Ha llegado a ese punto hacia el final de la comida, con una chuletilla de cordero en la mano. Antes, con el salmón en escabeche, dijo que habría que eliminar la cultura de los exámenes que estrangula la labor de los profesores en la escuela y condena cada vez a más alumnos al fracaso; que cada niño tiene su propio potencial y que la labor del profesor es encontrarlo. Habla de la lucha en la que se encuentra Europa entre el miedo y la esperanza, de cómo por ahora va ganando el primero. Y conecta todo ello con esa manera de entender la educación solo como conservación y repetición del pasado en lugar de dar espacio a la creatividad individual que encuentre nuevas oportunidades en cada dificultad.

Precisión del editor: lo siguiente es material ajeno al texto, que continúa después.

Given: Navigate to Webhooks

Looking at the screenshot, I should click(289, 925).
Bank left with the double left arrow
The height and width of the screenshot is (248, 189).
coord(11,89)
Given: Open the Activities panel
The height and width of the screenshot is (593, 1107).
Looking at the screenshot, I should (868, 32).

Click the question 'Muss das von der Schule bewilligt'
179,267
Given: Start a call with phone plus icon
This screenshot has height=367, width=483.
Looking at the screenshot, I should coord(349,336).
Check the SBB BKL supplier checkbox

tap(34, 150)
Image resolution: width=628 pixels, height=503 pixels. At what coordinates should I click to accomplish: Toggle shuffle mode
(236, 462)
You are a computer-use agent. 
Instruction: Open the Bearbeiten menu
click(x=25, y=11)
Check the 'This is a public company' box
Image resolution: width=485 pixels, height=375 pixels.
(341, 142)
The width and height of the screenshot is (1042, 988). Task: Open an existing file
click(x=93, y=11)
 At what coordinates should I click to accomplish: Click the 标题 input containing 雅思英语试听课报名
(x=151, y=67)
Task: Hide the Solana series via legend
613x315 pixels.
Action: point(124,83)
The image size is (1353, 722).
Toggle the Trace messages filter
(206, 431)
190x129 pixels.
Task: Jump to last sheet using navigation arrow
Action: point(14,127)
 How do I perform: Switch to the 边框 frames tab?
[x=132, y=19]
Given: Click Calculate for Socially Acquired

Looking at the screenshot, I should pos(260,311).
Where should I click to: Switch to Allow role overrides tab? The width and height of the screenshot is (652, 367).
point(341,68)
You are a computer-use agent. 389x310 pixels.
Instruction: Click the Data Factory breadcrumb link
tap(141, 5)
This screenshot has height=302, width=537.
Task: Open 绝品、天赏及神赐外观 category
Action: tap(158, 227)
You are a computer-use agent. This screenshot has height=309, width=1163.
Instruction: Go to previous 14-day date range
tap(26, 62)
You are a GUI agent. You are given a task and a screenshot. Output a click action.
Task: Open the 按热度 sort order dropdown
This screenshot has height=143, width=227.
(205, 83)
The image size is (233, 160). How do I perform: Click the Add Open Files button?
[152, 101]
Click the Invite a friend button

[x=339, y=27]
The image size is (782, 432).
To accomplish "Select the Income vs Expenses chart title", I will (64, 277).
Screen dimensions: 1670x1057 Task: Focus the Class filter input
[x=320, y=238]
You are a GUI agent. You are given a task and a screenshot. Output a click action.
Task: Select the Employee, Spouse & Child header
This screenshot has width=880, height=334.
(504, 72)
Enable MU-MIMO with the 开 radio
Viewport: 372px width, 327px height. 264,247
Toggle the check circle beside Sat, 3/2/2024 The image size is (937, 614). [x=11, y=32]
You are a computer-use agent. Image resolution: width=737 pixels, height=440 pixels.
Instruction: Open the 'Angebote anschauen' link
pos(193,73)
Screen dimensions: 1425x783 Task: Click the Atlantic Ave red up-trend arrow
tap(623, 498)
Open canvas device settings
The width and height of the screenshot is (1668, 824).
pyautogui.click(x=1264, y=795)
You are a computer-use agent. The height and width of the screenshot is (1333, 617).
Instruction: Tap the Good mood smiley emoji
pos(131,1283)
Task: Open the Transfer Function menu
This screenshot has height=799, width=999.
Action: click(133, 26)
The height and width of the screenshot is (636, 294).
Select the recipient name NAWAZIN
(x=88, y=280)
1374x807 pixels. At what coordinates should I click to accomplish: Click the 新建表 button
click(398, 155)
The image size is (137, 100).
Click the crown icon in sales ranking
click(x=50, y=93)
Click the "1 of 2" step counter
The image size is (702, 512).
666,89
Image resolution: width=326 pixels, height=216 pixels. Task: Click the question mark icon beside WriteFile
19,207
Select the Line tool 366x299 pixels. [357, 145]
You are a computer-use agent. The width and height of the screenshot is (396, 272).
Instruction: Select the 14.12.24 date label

No habla de cambiar asignaturas, sino de que cada cosa que se enseñe se haga de esa manera. Pero el cambio que propone no vendrá desde arriba; en un siglo XXI en el que todas las revoluciones llegan desde abajo, solo podrán hacerlo "jóvenes profesores con ganas de hacer las cosas de otra manera". ¿Confía en que ocurrirá? Sonríe, levanta las cejas y se encoge de hombros. No hay tiempo para postre ni café. Tiene que volver al congreso a contestar las preguntas que le lancen. Cuando responda, intentará causar algún tipo de sensación en su interlocutor, dice.